One such setting is called "fields" and can be used to specify a list of fields to search in. If we don't use that the query will default to searching in a special field called "_all" that ElasticSearch automatically generates based on all of the individual fields in a document.

Let's try to search for movies only by title. That is, if we search for "ford" we want to get a hit for "The Assassination of Jesse James by the Coward Robert Ford" but not for either of the movies directed by Francis Ford Coppola.

In order to do that we modify the previous search request body so that the query string query has a fields property with an array of fields we want to search in:

curl -XPOST "http://localhost:9200/_search" -d'
{
    "query": {
        "query_string": {
            "query": "ford",
            "fields": ["title"]
        }
    }
}'

Let's execute that and see what happens:

As expected we get a single hit, the movie with the word "ford" in its title. Compare that to a request were we've removed the fields property from the query:

Filtering

We've covered a couple of simple free text search queries above. Let's look at another one where we search for "drama" without explicitly specifying fields:

curl -XPOST "http://localhost:9200/_search" -d'
{
    "query": {
        "query_string": {
            "query": "drama"
        }
    }
}'

As we have five movies in our index containing the word "drama" in the _all field (from the category field) we get five hits for the above query. Now, imagine that we want to limit these hits to movies released in 1962. In order to do that we need to apply a filter requiring the "year" field to equal 1962.

To add such a filter we modify our search request body so that our current top level query, the query string query, is wrapped in a filtered query:

{
    "query": {
        "filtered": {
            "query": {
                "query_string": {
                    "query": "drama"
                }
            },
            "filter": {
                //Filter to apply to the query
            }
        }
    }
}

A filtered query is a query that has two properties, query and filter. When executed it filters the result of the query using the filter. To finalize the query we'll need to add a filter requiring the year field to have value 1962.

ElasticSearch's query DSL has a wide range of filters to choose from. For this simple case where a certain field should match a specific value a term filter will work well.

"filter": {
    "term": { "year": 1962 }
}

The complete search request now looks like this:

curl -XPOST "http://localhost:9200/_search" -d'
{
    "query": {
        "filtered": {
            "query": {
                "query_string": {
                    "query": "drama"
                }
            },
            "filter": {
                "term": { "year": 1962 }
            }
        }
    }
}'

When we execute it we, as expected, only get two hits, both with year == 1962.

Filtering without a query

In the above example we limit the results of a query string query using a filter. What if all we want to do is apply a filter? That is, we want all movies matching a certain criteria.

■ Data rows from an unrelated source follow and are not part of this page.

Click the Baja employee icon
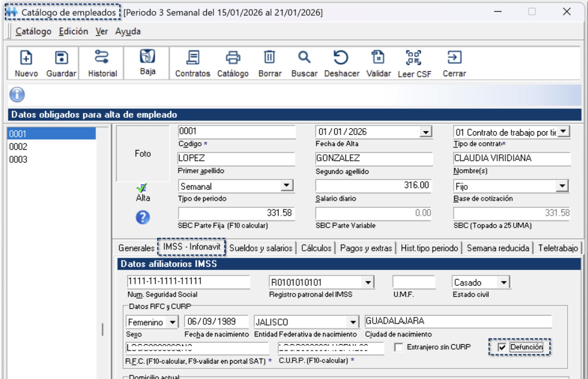 click(147, 57)
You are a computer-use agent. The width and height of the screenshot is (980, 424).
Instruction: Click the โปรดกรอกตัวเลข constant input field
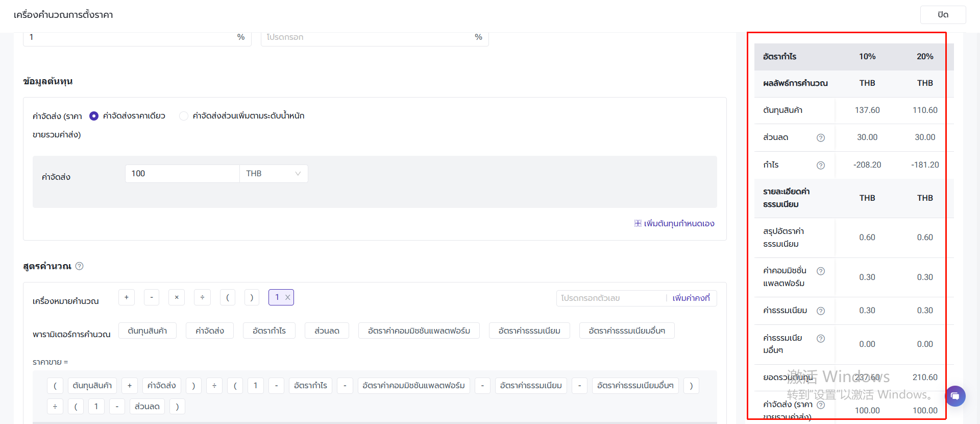[x=610, y=298]
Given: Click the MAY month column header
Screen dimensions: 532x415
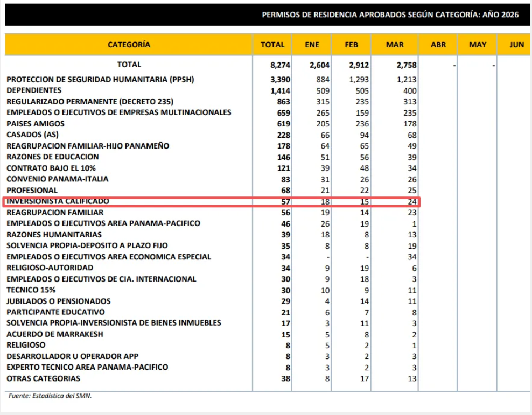Looking at the screenshot, I should 478,45.
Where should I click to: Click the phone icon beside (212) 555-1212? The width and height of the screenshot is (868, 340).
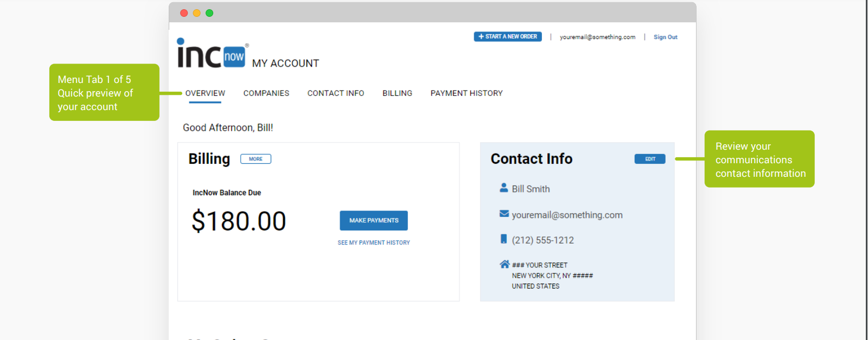(503, 239)
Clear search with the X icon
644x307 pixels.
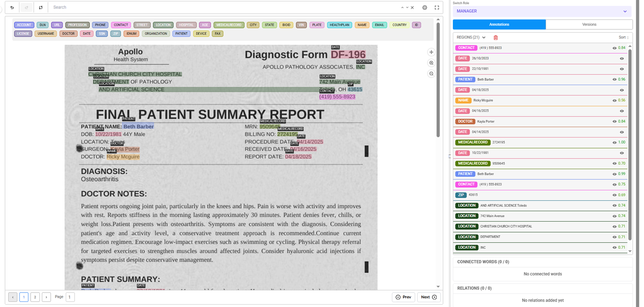point(412,7)
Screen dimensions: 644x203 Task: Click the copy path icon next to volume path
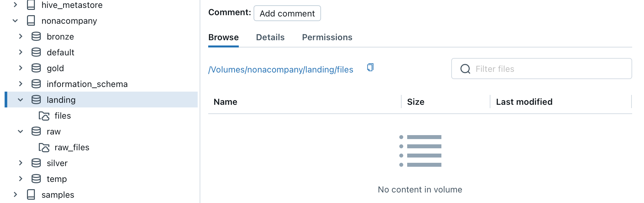[x=370, y=68]
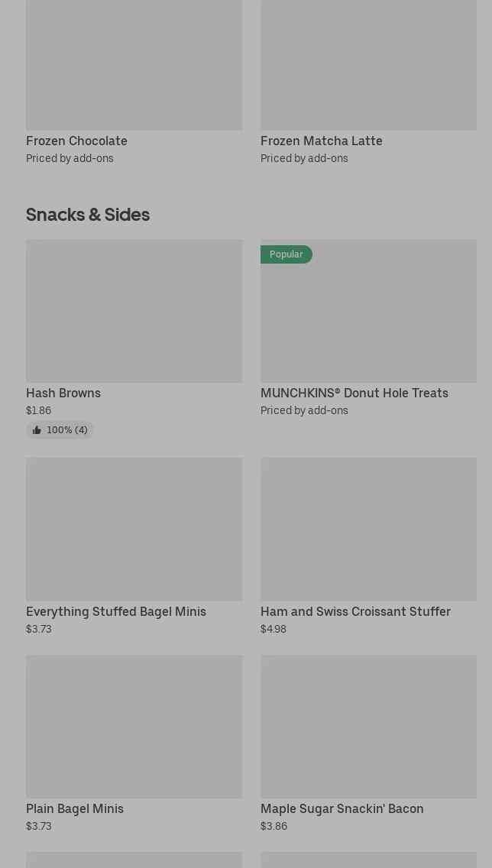
Task: Select the Hash Browns name link
Action: pos(63,393)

In such cases we still use the "query" property in the search request body, which expects a query. In other words, we can't just add a filter, we need to wrap it in some sort of query.

One solution for doing this is to modify our current search request, replacing the query string query in the filtered query with a match_all query which is a query that simply matches everything. Like this:

curl -XPOST "http://localhost:9200/_search" -d'
{
    "query": {
        "filtered": {
            "query": {
                "match_all": {
                }
            },
            "filter": {
                "term": { "year": 1962 }
            }
        }
    }
}'

Another, simpler option is to use a constant score query:

curl -XPOST "http://localhost:9200/_search" -d'
{
    "query": {
        "constant_score": {
            "filter": {
                "term": { "year": 1962 }
            }
        }
    }
}'

Mapping

Let's look at a search request similar to the last one, only this time we filter by author instead of year.

curl -XPOST "http://localhost:9200/_search" -d'
{
    "query": {
        "constant_score": {
            "filter": {
                "term": { "director": "Francis Ford Coppola" }
            }
        }
    }
}'

As we have two movies directed by Francis Ford Coppola in our index it doesn't seem too far fetched that this request should result in two hits, right? That's not the case however.

What's going on here? We've obviously indexed two movies with "Francis Ford Coppola" as director and that's what we see in search results as well. Well, while ElasticSearch has a JSON object with that data that it returns to us in search results in the form of the _source property that's not what it has in its index.

When we index a document with ElasticSearch it (simplified) does two things: it stores the original data untouched for later retrieval in the form of _source and it indexes each JSON property into one or more fields in a Lucene index. During the indexing it processes each field according to how the field is mapped. If it isn't mapped default mappings depending on the fields type (string, number etc) is used.

As we haven't supplied any mappings for our index ElasticSearch uses the default mappings for strings for the director field. This means that in the index the director fields value isn't "Francis Ford Coppola". Instead it's something more like ["francis", "ford", "coppola"].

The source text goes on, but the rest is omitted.